The heath department director can authorize officers to issue citations, he said.
A violation of the order is a Class A misdemeanor, which includes a fine of up to $2,000. In extreme cases, officers can seek arrest warrants from a judge, Edwards said.
“There won’t be any arbitrary stops, we’re not interested in that. We’re interested in people following the law,” Edwards said. “Policing as usual exists.
“But if there’s a group of people hanging out, we do want this order enforced. Our officers will show up and try to get people to be compliant, and those who insist on not being compliant, the next step is not immediate arrest, but a notice and request for the department of health to get involved.
Edwards cited a church service as an example.
“If we have a church that insists on having church, I expect that if officers make that observation, the department of health would get involved.”
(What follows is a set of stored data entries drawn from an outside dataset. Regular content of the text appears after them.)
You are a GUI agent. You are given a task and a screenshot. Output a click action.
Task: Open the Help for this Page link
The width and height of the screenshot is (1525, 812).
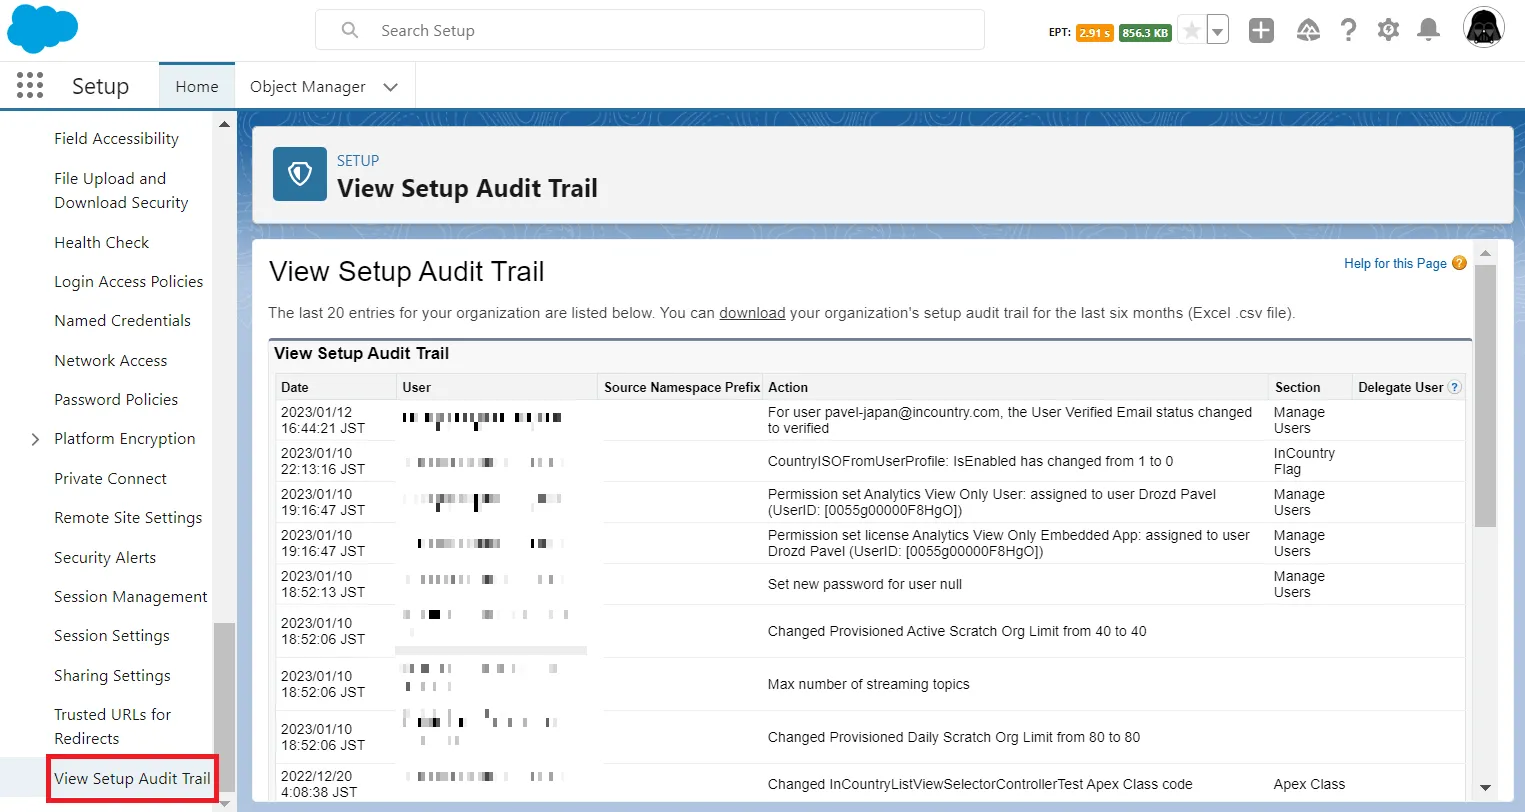pyautogui.click(x=1394, y=264)
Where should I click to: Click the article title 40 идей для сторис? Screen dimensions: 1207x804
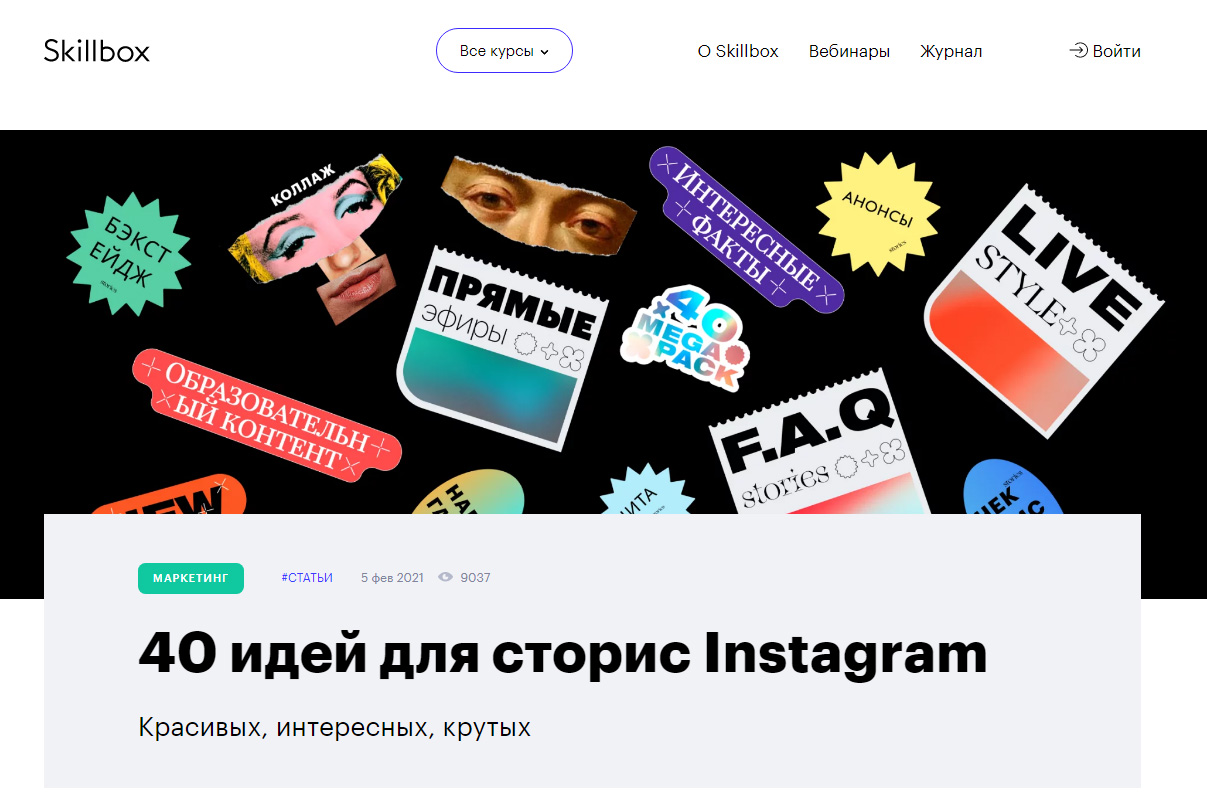click(562, 653)
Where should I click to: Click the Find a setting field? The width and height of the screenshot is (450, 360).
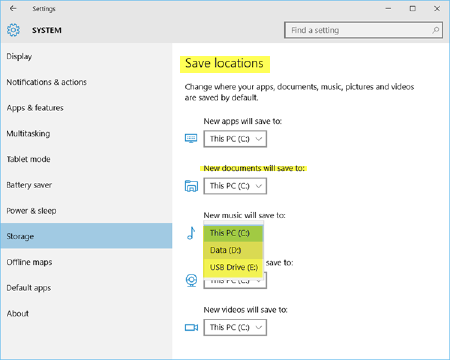click(x=363, y=30)
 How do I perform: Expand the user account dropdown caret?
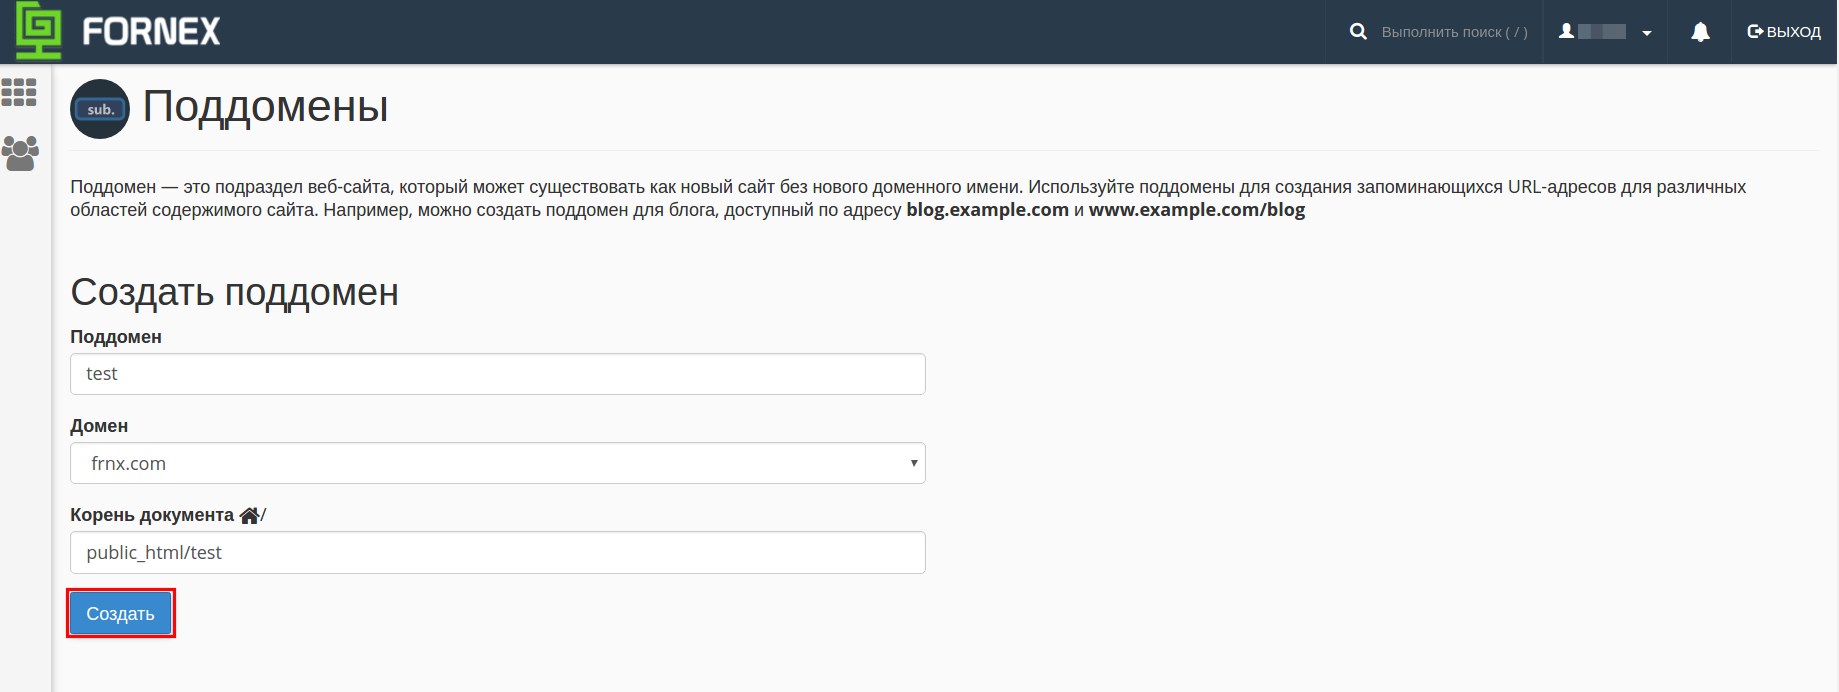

In St. Louis County, officers are “encouraging people to comply with the stay-at-home order when we receive calls for service,” according to police spokeswoman Officer Tracy Panus.
County police Sgt. Benjamin Granda said the department will not be arresting people for violating the order “at this time.”
“We are optimistic the public will make good decisions regarding the enforcement of executive orders,” he wrote. “If the public exercises sound judgement, they have the power to save lives.”
If someone sees a business not following the executive order, Granda said it can be reported to the counselor’s office at firstname.lastname@example.org.
In Jefferson County, the sheriff is elected and the health department does not report to the county executive.
Sheriff David Marshak said he sees the stay-at-home orders as “social contracts.”
“I strongly recommend compliance, but these are social contracts that will not be met with outright enforcement,” he said. “This is still America, and we’re going to protect your constitutional rights in Jefferson County.
“We’re not going to pull people over and start checking papers to investigate whether you have approved documents to be out. A deputy can inform people about the order, but they won’t force compliance.”
Jefferson County authorities are dealing with violations on a municipal level. For example, someone reported that a wedding happened recently in the county. The municipal court issued a citation to the new, happy couple, Marshak said.
“That’s not enforcement from us,” he said. “We have to be realistic with how our manpower is used.
“We’re still getting calls for domestics, fights, etc., and we don’t have the resources to respond to these types of calls. We really hope everyone takes the advice of what’s out there now and stays home.”